Jain Anant, Kumar Lalan
Department of Electrical Engineering, Indian Institute of Technology Delhi, New Delhi 110016, India.
Department of Electrical Engineering, Indian Institute of Technology Delhi, New Delhi 110016, India; Bharti School of Telecommunication, Indian Institute of Technology Delhi, New Delhi 110016, India; Yardi School of Artificial Intelligence, Indian Institute of Technology Delhi, New Delhi 110016, India.
Comput Biol Med. 2025 Mar;186:109608. doi: 10.1016/j.compbiomed.2024.109608. Epub 2024 Dec 29.
Electroencephalogram (EEG) signals-based motor kinematics prediction (MKP) has been an active area of research to develop Brain-computer interface (BCI) systems such as exosuits, prostheses, and rehabilitation devices. However, EEG source imaging (ESI) based kinematics prediction is sparsely explored in the literature.

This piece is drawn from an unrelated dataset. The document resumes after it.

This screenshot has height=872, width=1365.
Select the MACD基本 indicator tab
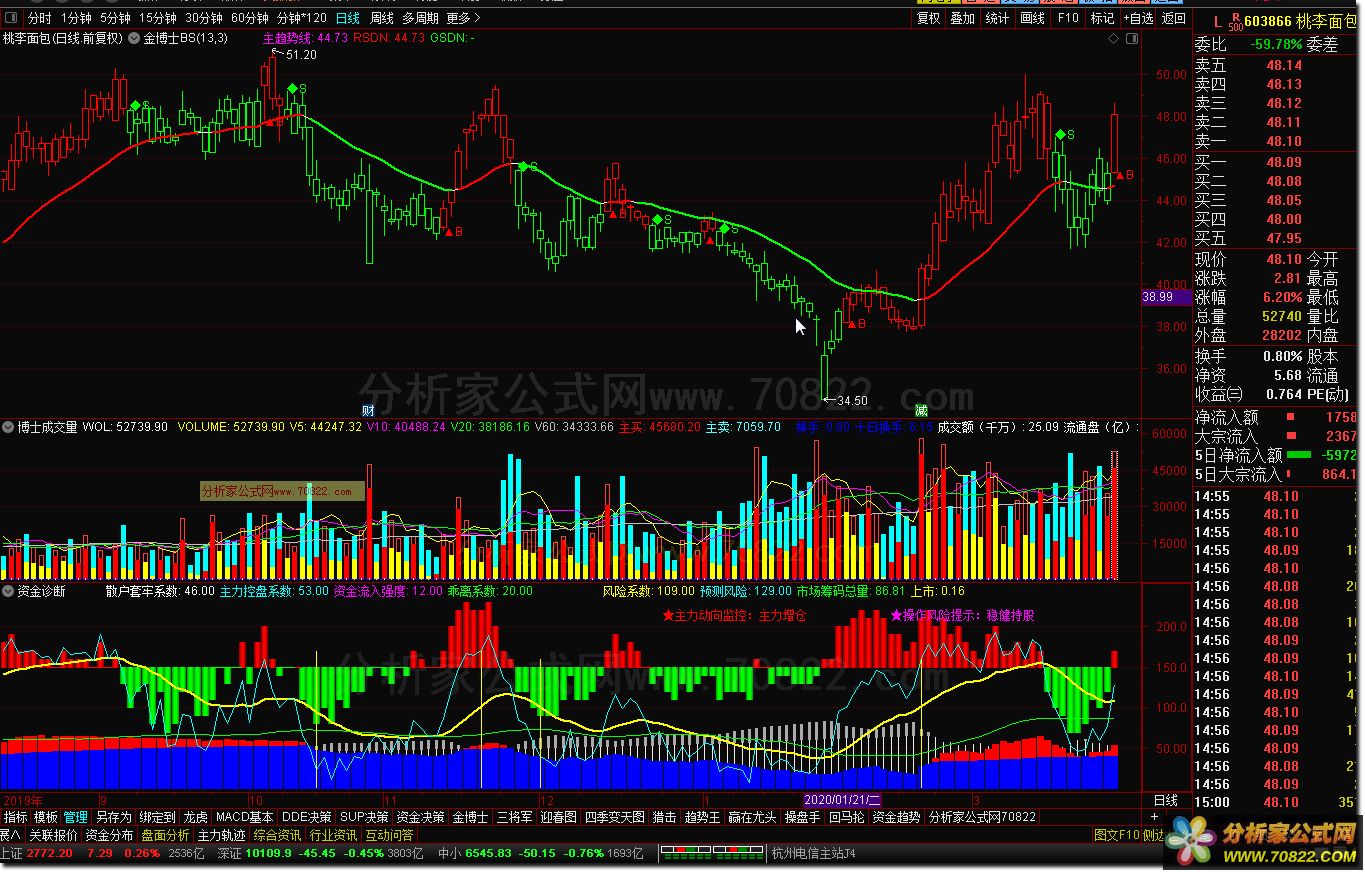245,817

In this study, pre-movement EEG features are utilized to predict three-dimensional (3D) hand kinematics for the grasp-and-lift motor task. A public dataset, WAY-EEG-GAL, is utilized for MKP analysis. In particular, sensor-domain (EEG data) and source-domain (ESI data) based features from the frontoparietal region are explored for MKP. Deep learning-based models are explored to achieve efficient kinematics decoding. Various time-lagged and window sizes are analyzed for hand kinematics prediction. Subsequently, intra-subject and inter-subject MKP analysis is performed to investigate the subject-specific and subject-independent motor-learning capabilities of the neural decoders. The Pearson correlation coefficient (PCC) is used as the performance metric for kinematics trajectory decoding.
The rEEGNet neural decoder achieved the best performance with sensor-domain and source-domain features with the time lag and window size of 100ms and 450ms, respectively. The highest mean PCC values of 0.790, 0.795, and 0.637 are achieved using sensor-domain features, while 0.769, 0.777, and 0.647 are achieved using source-domain features in x, y, and z-directions, respectively.
This study explores the feasibility of trajectory prediction using EEG sensor-domain and source-domain features for the grasp-and-lift task. Furthermore, inter-subject trajectory estimation is performed using the proposed deep learning decoder with EEG source domain features.
基于脑电图(EEG)信号的运动学预测(MKP)一直是开发脑机接口(BCI)系统(如外骨骼套装、假肢和康复设备)的一个活跃研究领域。然而,基于EEG源成像(ESI)的运动学预测在文献中鲜有探讨。
在本研究中,运动前EEG特征被用于预测抓握和提起运动任务的三维(3D)手部运动学。一个公共数据集WAY-EEG-GAL被用于MKP分析。特别是,探索了基于额顶叶区域的传感器域(EEG数据)和源域(ESI数据)特征用于MKP。探索了基于深度学习的模型以实现高效的运动学解码。分析了各种时间滞后和窗口大小用于手部运动学预测。随后,进行了受试者内和受试者间的MKP分析,以研究神经解码器的受试者特异性和非受试者特异性运动学习能力。皮尔逊相关系数(PCC)被用作运动学轨迹解码的性能指标。
rEEGNet神经解码器在分别具有100ms和450ms时间滞后及窗口大小的传感器域和源域特征下取得了最佳性能。使用传感器域特征在x、y和z方向上分别实现了0.790、0.795和0.637的最高平均PCC值,而使用源域特征分别实现了0.769、0.777和0.647。
本研究探索了使用EEG传感器域和源域特征进行抓握和提起任务轨迹预测的可行性。此外,使用提出的具有EEG源域特征的深度学习解码器进行了受试者间轨迹估计。